[Start of Attachment]

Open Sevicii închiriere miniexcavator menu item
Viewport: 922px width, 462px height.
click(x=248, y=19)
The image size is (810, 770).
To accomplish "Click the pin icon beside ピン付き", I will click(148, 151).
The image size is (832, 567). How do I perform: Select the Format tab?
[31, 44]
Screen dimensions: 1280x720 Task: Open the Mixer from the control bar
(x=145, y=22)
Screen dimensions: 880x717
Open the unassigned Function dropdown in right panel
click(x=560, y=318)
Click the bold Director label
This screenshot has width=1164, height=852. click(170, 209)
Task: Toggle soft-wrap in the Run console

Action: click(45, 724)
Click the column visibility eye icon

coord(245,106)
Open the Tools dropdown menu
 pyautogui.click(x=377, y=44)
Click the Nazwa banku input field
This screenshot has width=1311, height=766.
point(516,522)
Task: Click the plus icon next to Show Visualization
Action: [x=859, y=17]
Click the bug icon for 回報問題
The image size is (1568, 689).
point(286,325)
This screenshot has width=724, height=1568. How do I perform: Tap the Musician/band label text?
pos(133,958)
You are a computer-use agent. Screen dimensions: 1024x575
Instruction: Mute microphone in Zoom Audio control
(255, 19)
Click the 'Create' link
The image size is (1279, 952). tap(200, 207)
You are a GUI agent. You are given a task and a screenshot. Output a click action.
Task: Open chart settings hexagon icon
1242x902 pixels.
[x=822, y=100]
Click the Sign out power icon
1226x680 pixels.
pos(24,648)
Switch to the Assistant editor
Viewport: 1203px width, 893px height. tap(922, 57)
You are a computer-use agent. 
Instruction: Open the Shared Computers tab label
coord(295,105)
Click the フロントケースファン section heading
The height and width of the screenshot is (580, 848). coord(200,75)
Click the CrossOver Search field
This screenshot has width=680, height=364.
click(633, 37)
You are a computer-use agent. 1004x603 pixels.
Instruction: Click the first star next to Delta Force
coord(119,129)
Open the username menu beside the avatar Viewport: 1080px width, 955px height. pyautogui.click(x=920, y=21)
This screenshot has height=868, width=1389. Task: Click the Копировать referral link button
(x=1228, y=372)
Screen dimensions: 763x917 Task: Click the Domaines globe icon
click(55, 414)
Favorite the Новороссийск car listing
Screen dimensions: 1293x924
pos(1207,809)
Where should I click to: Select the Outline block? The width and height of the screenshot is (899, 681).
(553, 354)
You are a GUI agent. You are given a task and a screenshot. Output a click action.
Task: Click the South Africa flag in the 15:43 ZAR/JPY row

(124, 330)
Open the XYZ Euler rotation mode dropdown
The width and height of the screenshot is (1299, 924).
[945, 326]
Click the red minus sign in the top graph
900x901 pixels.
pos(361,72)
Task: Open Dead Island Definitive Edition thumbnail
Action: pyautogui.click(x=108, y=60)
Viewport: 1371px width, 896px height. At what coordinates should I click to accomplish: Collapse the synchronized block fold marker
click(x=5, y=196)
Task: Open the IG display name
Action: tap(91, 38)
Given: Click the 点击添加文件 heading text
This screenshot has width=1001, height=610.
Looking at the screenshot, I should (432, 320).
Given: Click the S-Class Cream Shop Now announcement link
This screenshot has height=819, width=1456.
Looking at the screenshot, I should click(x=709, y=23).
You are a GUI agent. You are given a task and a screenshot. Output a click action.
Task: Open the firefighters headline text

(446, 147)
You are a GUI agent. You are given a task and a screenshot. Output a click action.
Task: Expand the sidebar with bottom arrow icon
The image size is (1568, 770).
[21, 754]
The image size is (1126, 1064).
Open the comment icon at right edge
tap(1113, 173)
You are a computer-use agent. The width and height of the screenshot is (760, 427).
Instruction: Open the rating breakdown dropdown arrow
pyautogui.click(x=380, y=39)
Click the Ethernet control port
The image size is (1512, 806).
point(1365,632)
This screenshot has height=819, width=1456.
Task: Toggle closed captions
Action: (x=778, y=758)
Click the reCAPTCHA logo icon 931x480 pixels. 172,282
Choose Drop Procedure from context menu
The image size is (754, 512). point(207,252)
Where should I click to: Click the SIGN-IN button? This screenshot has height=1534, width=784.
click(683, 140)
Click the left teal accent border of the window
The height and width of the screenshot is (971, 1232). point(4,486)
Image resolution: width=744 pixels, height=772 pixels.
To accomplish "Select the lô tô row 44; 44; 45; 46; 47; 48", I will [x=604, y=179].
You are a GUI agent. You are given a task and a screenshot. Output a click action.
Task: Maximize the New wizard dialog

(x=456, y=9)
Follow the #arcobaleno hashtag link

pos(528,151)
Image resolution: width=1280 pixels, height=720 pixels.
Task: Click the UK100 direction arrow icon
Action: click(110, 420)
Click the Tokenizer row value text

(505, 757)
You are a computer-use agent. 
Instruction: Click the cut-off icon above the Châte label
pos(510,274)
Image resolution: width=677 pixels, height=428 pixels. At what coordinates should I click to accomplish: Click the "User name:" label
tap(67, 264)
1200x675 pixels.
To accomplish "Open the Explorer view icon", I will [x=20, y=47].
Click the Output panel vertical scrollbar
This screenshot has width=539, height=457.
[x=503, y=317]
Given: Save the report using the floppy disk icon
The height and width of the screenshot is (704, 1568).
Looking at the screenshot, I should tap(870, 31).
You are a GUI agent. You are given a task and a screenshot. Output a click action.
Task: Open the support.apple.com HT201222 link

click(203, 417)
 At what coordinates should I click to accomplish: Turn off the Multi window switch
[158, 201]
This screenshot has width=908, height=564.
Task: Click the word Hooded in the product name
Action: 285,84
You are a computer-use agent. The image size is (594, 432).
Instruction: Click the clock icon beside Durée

[End of Attachment]

• EXERCISE AIM: In full and word for word, give the listing above again.

• ANSWER TO THE EXERCISE:
Open Sevicii închiriere miniexcavator menu item
Viewport: 922px width, 462px height.
click(x=248, y=19)
The image size is (810, 770).
To accomplish "Click the pin icon beside ピン付き", I will click(148, 151).
The image size is (832, 567). How do I perform: Select the Format tab?
[31, 44]
Screen dimensions: 1280x720 Task: Open the Mixer from the control bar
(x=145, y=22)
Screen dimensions: 880x717
Open the unassigned Function dropdown in right panel
click(x=560, y=318)
Click the bold Director label
This screenshot has width=1164, height=852. click(170, 209)
Task: Toggle soft-wrap in the Run console

Action: click(45, 724)
Click the column visibility eye icon

coord(245,106)
Open the Tools dropdown menu
 pyautogui.click(x=377, y=44)
Click the Nazwa banku input field
This screenshot has width=1311, height=766.
point(516,522)
Task: Click the plus icon next to Show Visualization
Action: [x=859, y=17]
Click the bug icon for 回報問題
The image size is (1568, 689).
point(286,325)
This screenshot has width=724, height=1568. How do I perform: Tap the Musician/band label text?
pos(133,958)
You are a computer-use agent. Screen dimensions: 1024x575
Instruction: Mute microphone in Zoom Audio control
(255, 19)
Click the 'Create' link
The image size is (1279, 952). tap(200, 207)
You are a GUI agent. You are given a task and a screenshot. Output a click action.
Task: Open chart settings hexagon icon
1242x902 pixels.
[x=822, y=100]
Click the Sign out power icon
1226x680 pixels.
pos(24,648)
Switch to the Assistant editor
Viewport: 1203px width, 893px height. tap(922, 57)
You are a computer-use agent. 
Instruction: Open the Shared Computers tab label
coord(295,105)
Click the フロントケースファン section heading
The height and width of the screenshot is (580, 848). coord(200,75)
Click the CrossOver Search field
This screenshot has width=680, height=364.
click(633, 37)
You are a computer-use agent. 1004x603 pixels.
Instruction: Click the first star next to Delta Force
coord(119,129)
Open the username menu beside the avatar Viewport: 1080px width, 955px height. pyautogui.click(x=920, y=21)
This screenshot has height=868, width=1389. Task: Click the Копировать referral link button
(x=1228, y=372)
Screen dimensions: 763x917 Task: Click the Domaines globe icon
click(55, 414)
Favorite the Новороссийск car listing
Screen dimensions: 1293x924
pos(1207,809)
Where should I click to: Select the Outline block? The width and height of the screenshot is (899, 681).
(553, 354)
You are a GUI agent. You are given a task and a screenshot. Output a click action.
Task: Click the South Africa flag in the 15:43 ZAR/JPY row

(124, 330)
Open the XYZ Euler rotation mode dropdown
The width and height of the screenshot is (1299, 924).
[945, 326]
Click the red minus sign in the top graph
900x901 pixels.
pos(361,72)
Task: Open Dead Island Definitive Edition thumbnail
Action: pyautogui.click(x=108, y=60)
Viewport: 1371px width, 896px height. At what coordinates should I click to accomplish: Collapse the synchronized block fold marker
click(x=5, y=196)
Task: Open the IG display name
Action: tap(91, 38)
Given: Click the 点击添加文件 heading text
This screenshot has width=1001, height=610.
Looking at the screenshot, I should (432, 320).
Given: Click the S-Class Cream Shop Now announcement link
This screenshot has height=819, width=1456.
Looking at the screenshot, I should click(x=709, y=23).
You are a GUI agent. You are given a task and a screenshot. Output a click action.
Task: Open the firefighters headline text

(446, 147)
You are a GUI agent. You are given a task and a screenshot. Output a click action.
Task: Expand the sidebar with bottom arrow icon
The image size is (1568, 770).
[21, 754]
The image size is (1126, 1064).
Open the comment icon at right edge
tap(1113, 173)
You are a computer-use agent. The width and height of the screenshot is (760, 427).
Instruction: Open the rating breakdown dropdown arrow
pyautogui.click(x=380, y=39)
Click the Ethernet control port
The image size is (1512, 806).
point(1365,632)
This screenshot has height=819, width=1456.
Task: Toggle closed captions
Action: (x=778, y=758)
Click the reCAPTCHA logo icon 931x480 pixels. 172,282
Choose Drop Procedure from context menu
The image size is (754, 512). point(207,252)
Where should I click to: Click the SIGN-IN button? This screenshot has height=1534, width=784.
click(683, 140)
Click the left teal accent border of the window
The height and width of the screenshot is (971, 1232). point(4,486)
Image resolution: width=744 pixels, height=772 pixels.
To accomplish "Select the lô tô row 44; 44; 45; 46; 47; 48", I will [x=604, y=179].
You are a GUI agent. You are given a task and a screenshot. Output a click action.
Task: Maximize the New wizard dialog

(x=456, y=9)
Follow the #arcobaleno hashtag link

pos(528,151)
Image resolution: width=1280 pixels, height=720 pixels.
Task: Click the UK100 direction arrow icon
Action: click(110, 420)
Click the Tokenizer row value text

(505, 757)
You are a computer-use agent. 
Instruction: Click the cut-off icon above the Châte label
pos(510,274)
Image resolution: width=677 pixels, height=428 pixels. At what coordinates should I click to accomplish: Click the "User name:" label
tap(67, 264)
1200x675 pixels.
To accomplish "Open the Explorer view icon", I will [x=20, y=47].
Click the Output panel vertical scrollbar
This screenshot has width=539, height=457.
[x=503, y=317]
Given: Save the report using the floppy disk icon
The height and width of the screenshot is (704, 1568).
Looking at the screenshot, I should tap(870, 31).
You are a GUI agent. You are given a task and a screenshot. Output a click action.
Task: Open the support.apple.com HT201222 link

click(203, 417)
 At what coordinates should I click to accomplish: Turn off the Multi window switch
[158, 201]
This screenshot has width=908, height=564.
Task: Click the word Hooded in the product name
Action: 285,84
You are a computer-use agent. The image size is (594, 432).
Instruction: Click the clock icon beside Durée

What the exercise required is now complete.